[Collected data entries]
--------

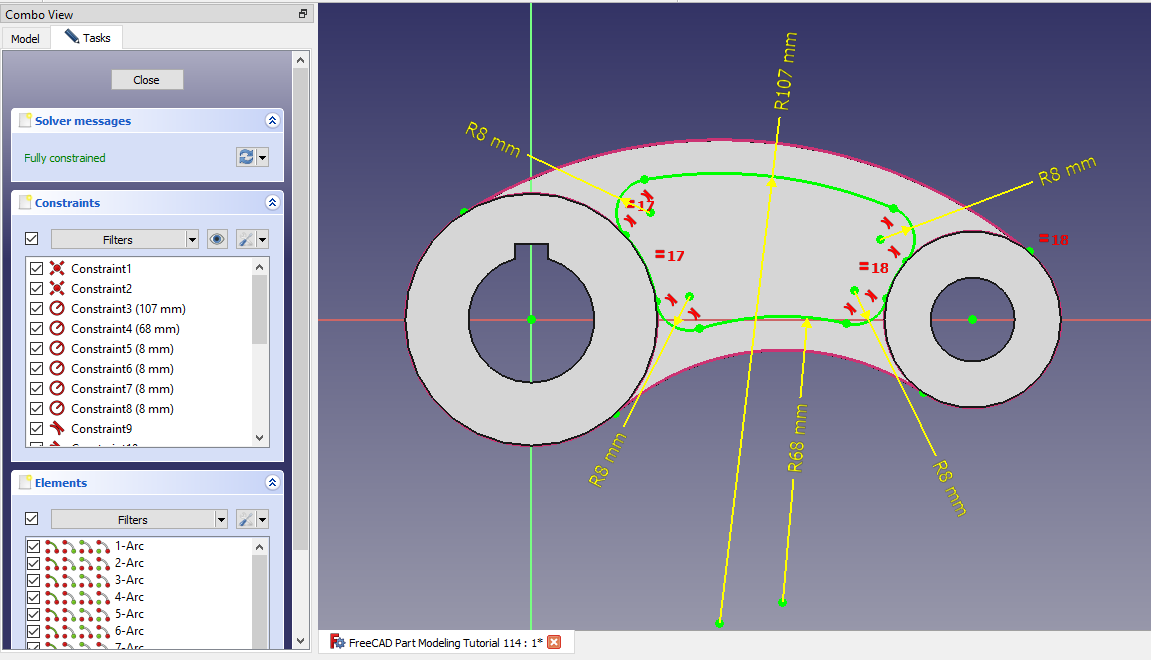Toggle constraint visibility eye icon
The width and height of the screenshot is (1151, 660).
[216, 239]
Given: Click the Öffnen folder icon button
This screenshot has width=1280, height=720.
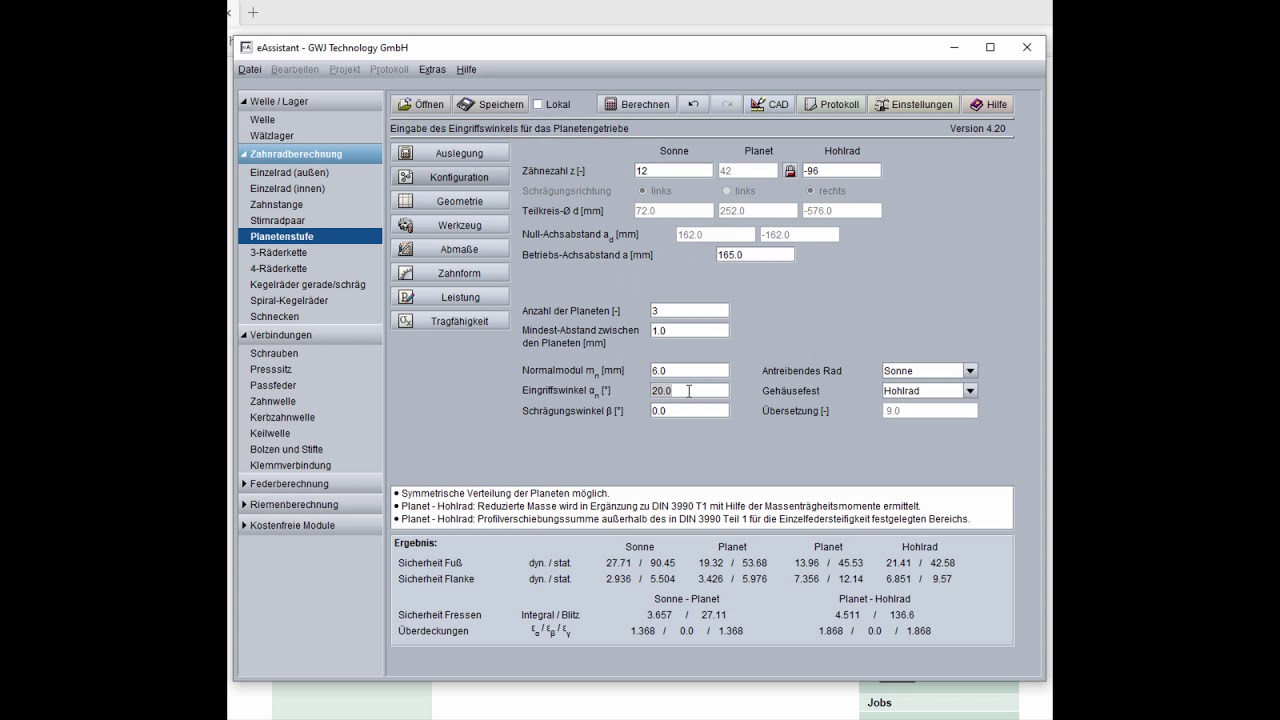Looking at the screenshot, I should [420, 104].
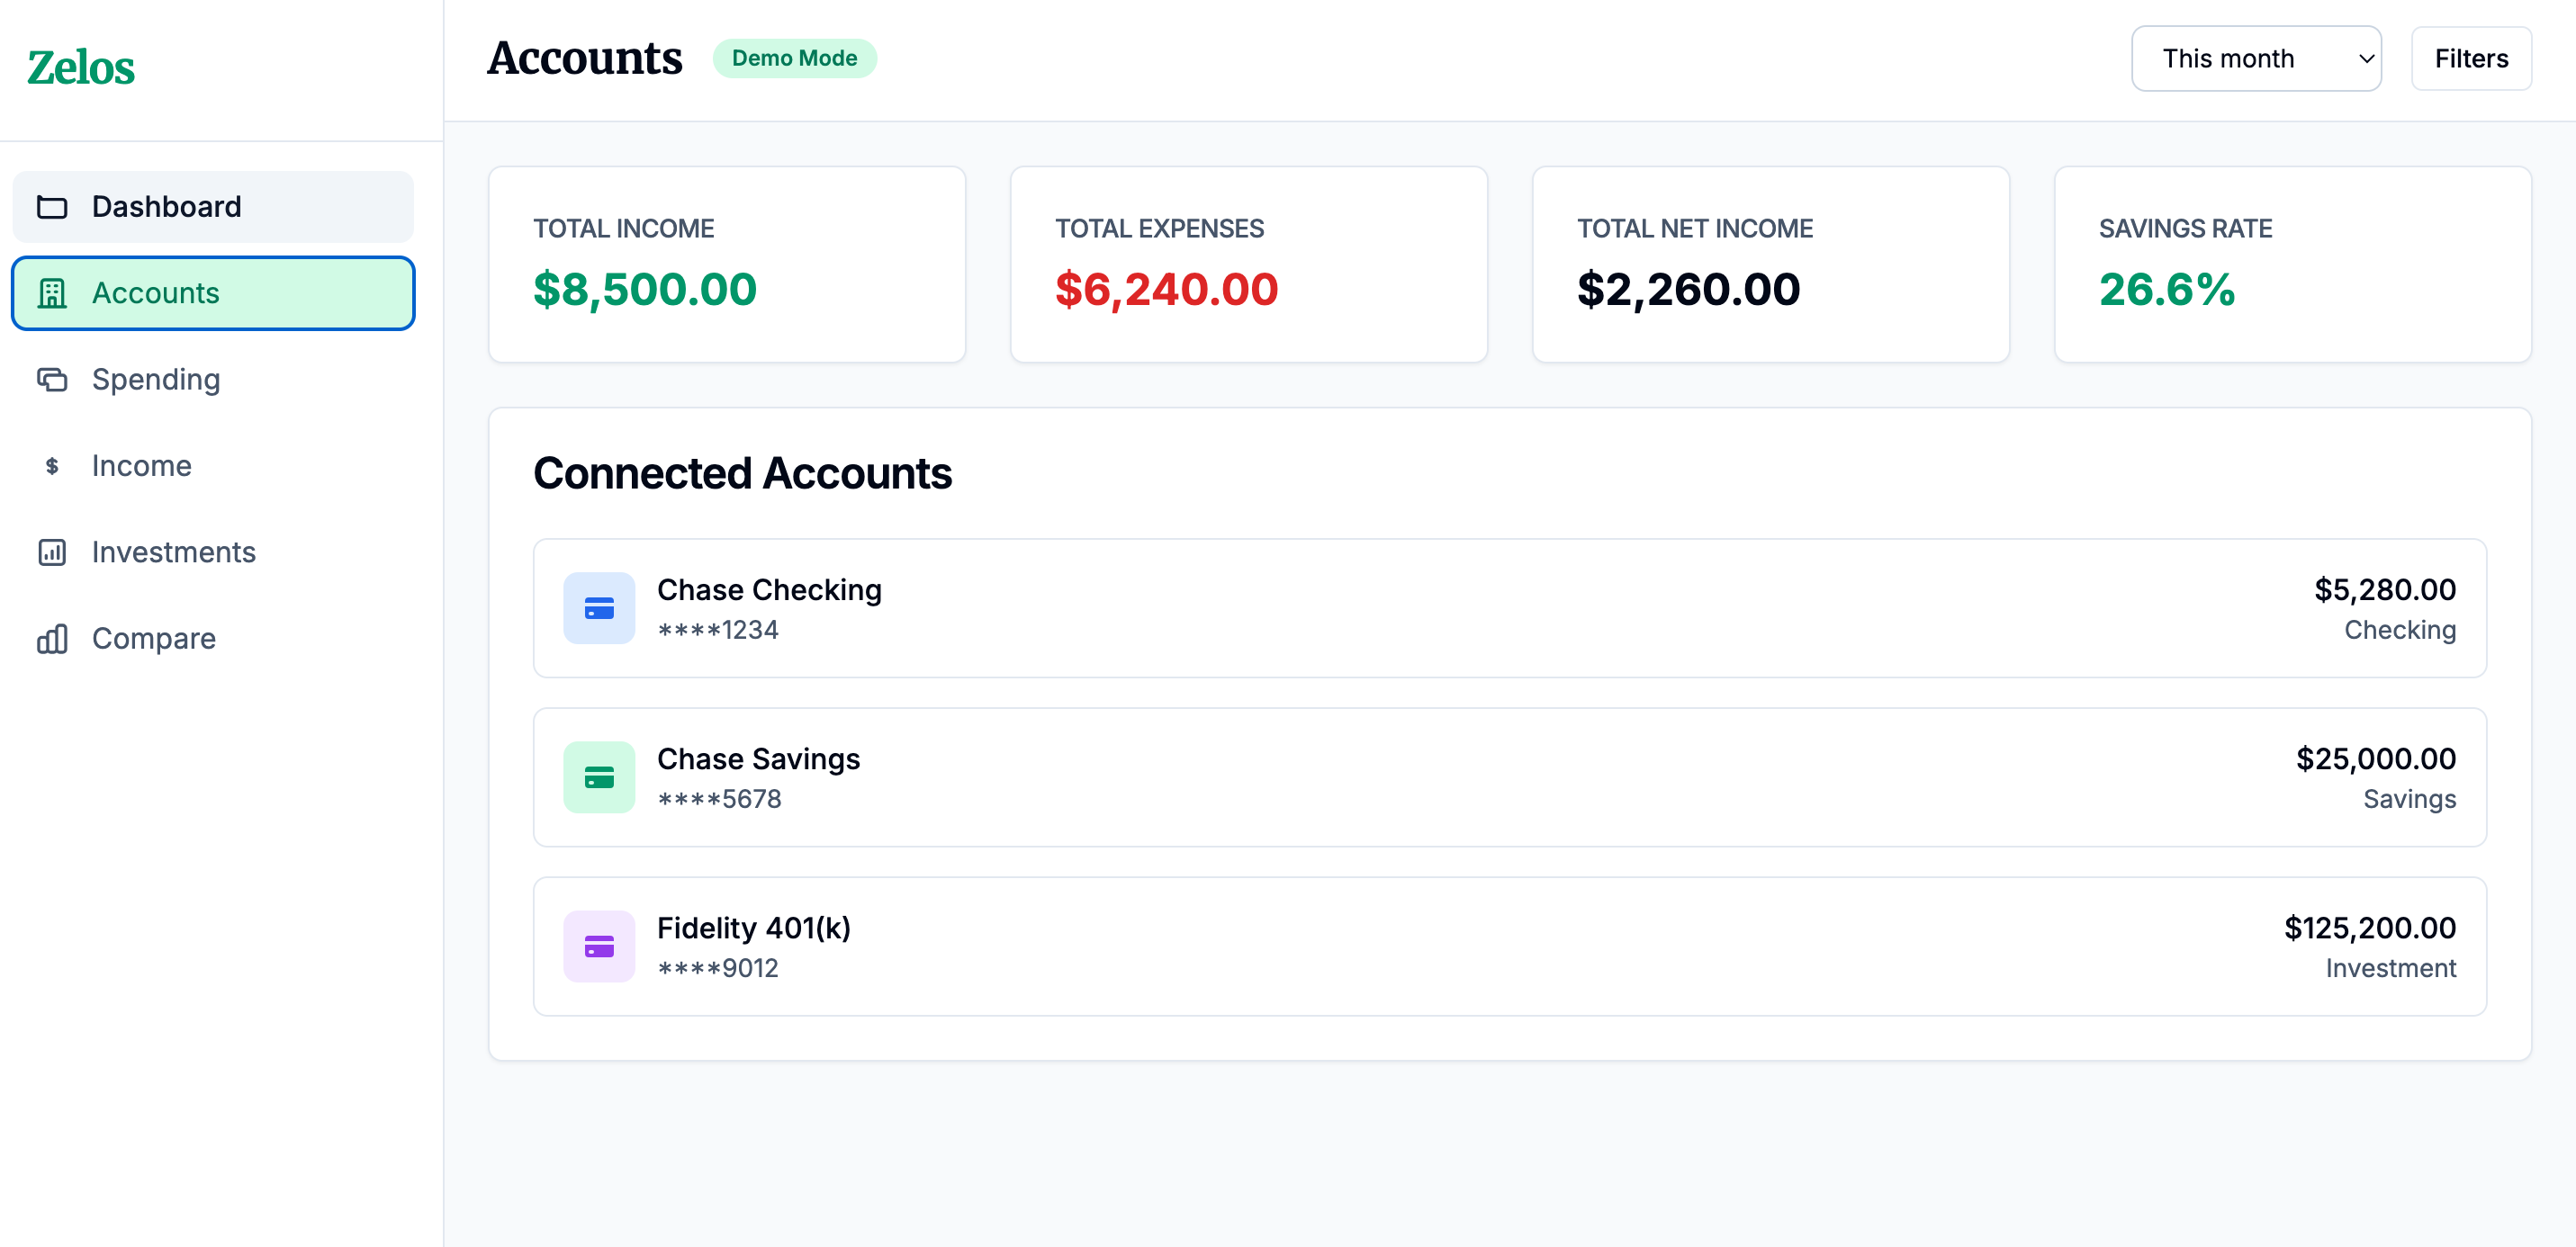Click the Demo Mode badge
The image size is (2576, 1247).
(x=794, y=59)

--------

> [Problem statement] Reproduce exactly, and only, the lines that begin at the one containing "Given: Click the Öffnen folder icon button" and end with the final line of the data, both included, while omitting every picture.

> [Task response]
Given: Click the Öffnen folder icon button
This screenshot has width=1280, height=720.
Looking at the screenshot, I should [420, 104].
Click the Demo Mode badge
The image size is (2576, 1247).
(x=794, y=59)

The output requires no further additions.